Show every line of the items below that contains the string "click", treating uppercase and lowercase letters as distinct.
## Start Entries provided
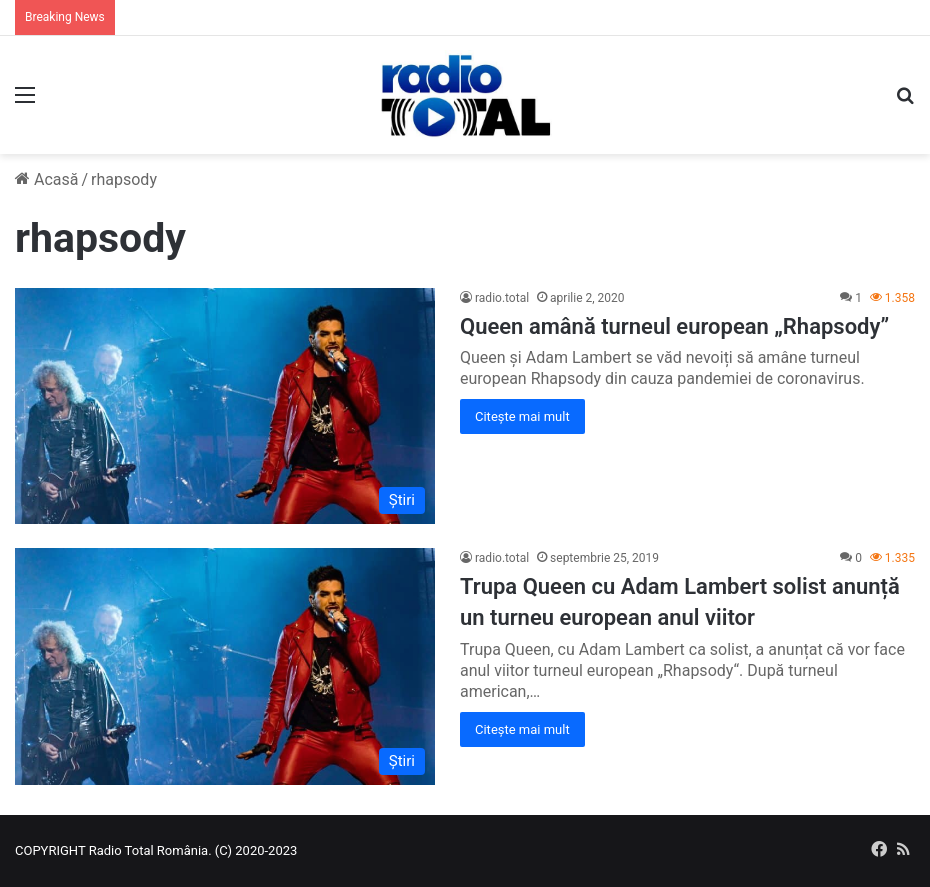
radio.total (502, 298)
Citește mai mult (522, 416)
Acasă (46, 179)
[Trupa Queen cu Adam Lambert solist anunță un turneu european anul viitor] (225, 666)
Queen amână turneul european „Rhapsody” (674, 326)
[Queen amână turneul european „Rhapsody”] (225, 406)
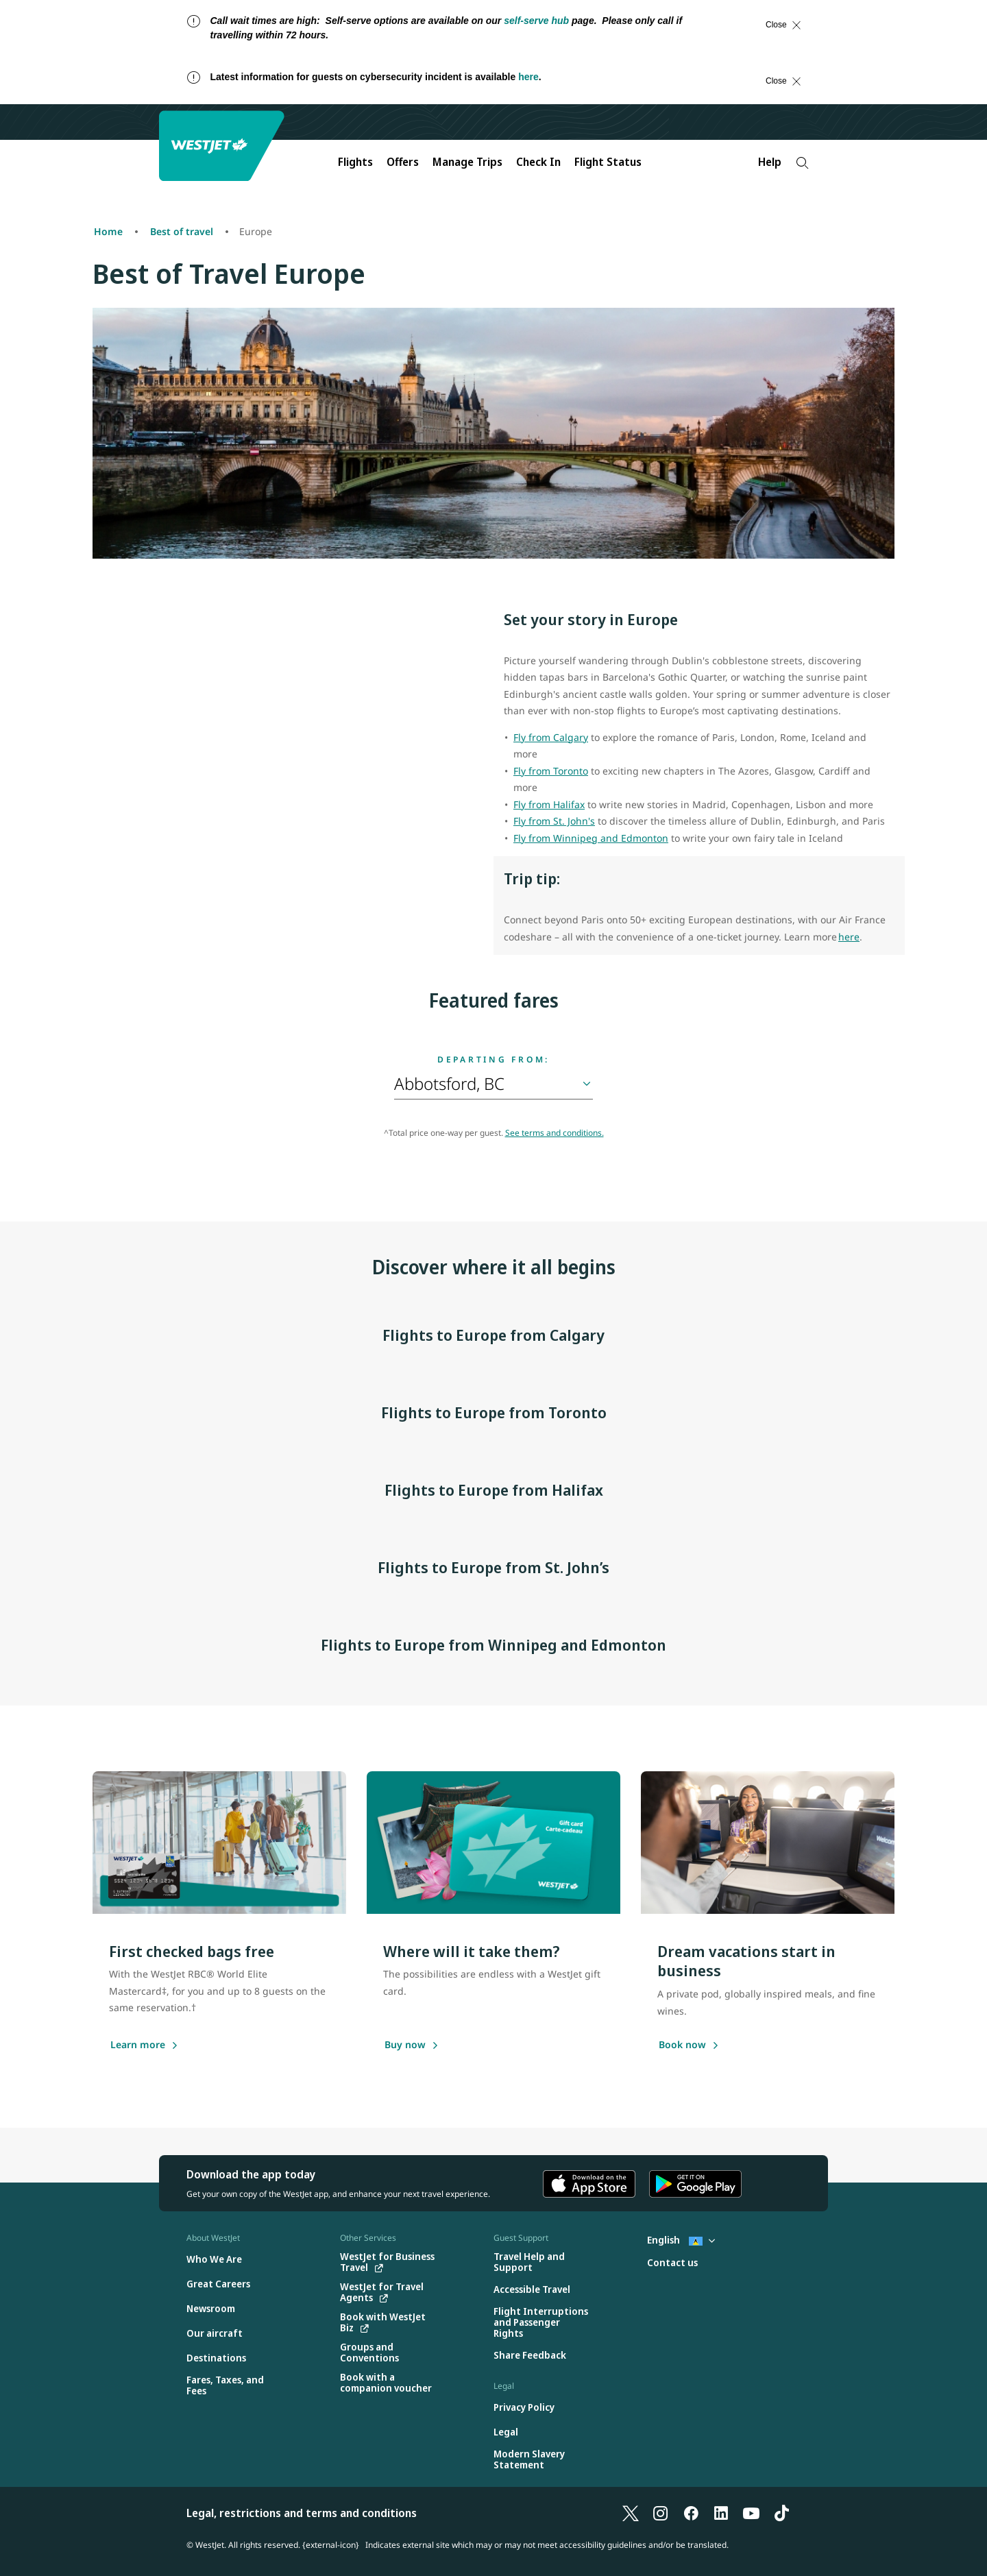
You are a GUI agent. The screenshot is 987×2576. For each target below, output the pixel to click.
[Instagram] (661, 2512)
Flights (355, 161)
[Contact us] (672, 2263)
## End Entries provided
## Start Entries provided
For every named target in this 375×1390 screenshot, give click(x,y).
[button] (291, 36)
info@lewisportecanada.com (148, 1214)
## End Entries provided
> [Answer for the task]
You are a GUI agent. The screenshot is 987×2576. For each target below, output the pixel to click.
For every named target in this 375×1390 screenshot, give click(x,y).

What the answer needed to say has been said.